▸ **Problem to work on**: Rewrite the lines below, replacing "Click" with "Select" and changing nothing else. Leave out the pictures.

▸ **Source data**:
<<<<

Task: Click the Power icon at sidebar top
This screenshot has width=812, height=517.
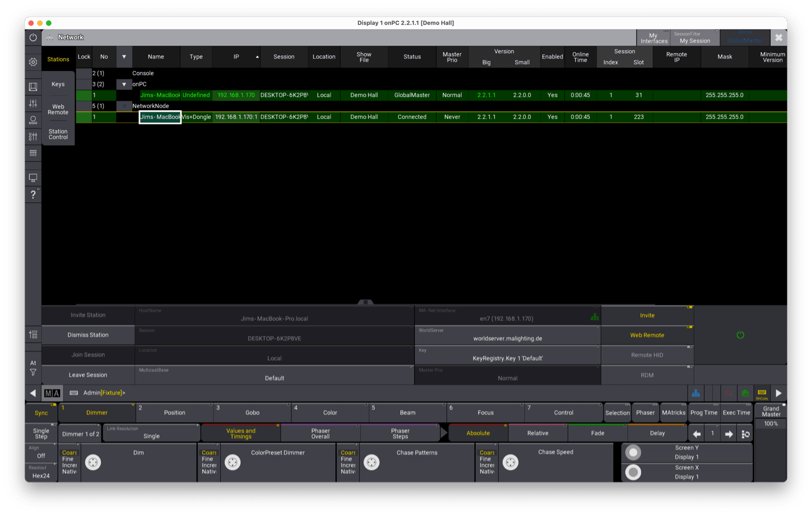Action: [33, 37]
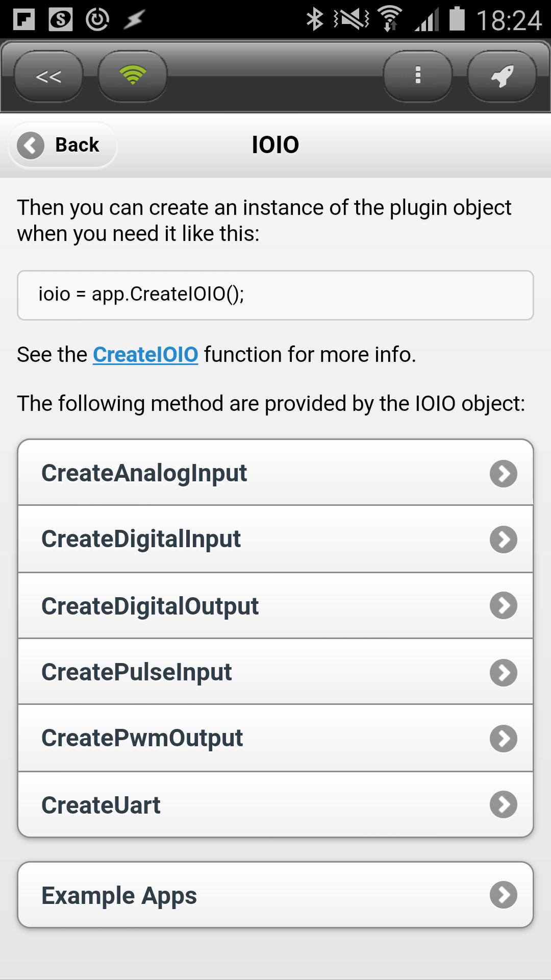Expand the CreateDigitalOutput chevron arrow
The width and height of the screenshot is (551, 980).
(x=504, y=606)
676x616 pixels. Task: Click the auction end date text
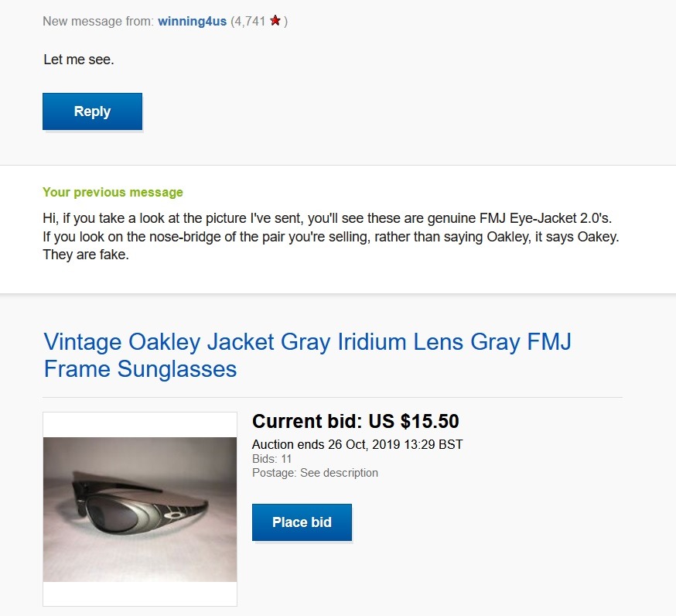(357, 444)
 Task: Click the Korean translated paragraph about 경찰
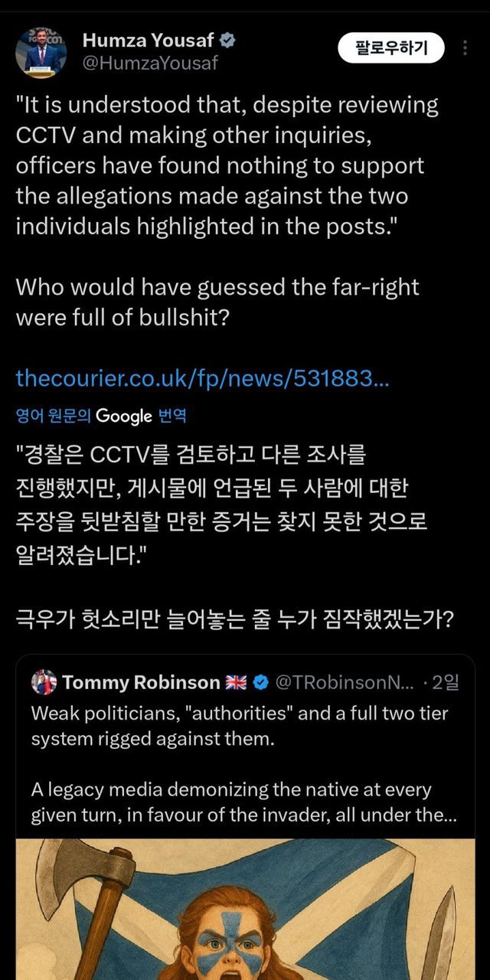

>>>>

▸ **Correct answer**:
Task: Select the Power icon at sidebar top
This screenshot has width=812, height=517.
Action: [33, 37]
Expand the CreateDigitalOutput chevron arrow
The width and height of the screenshot is (551, 980).
(x=504, y=606)
676x616 pixels. Task: Select the auction end date text
(357, 444)
 Task: Select the Korean translated paragraph about 경찰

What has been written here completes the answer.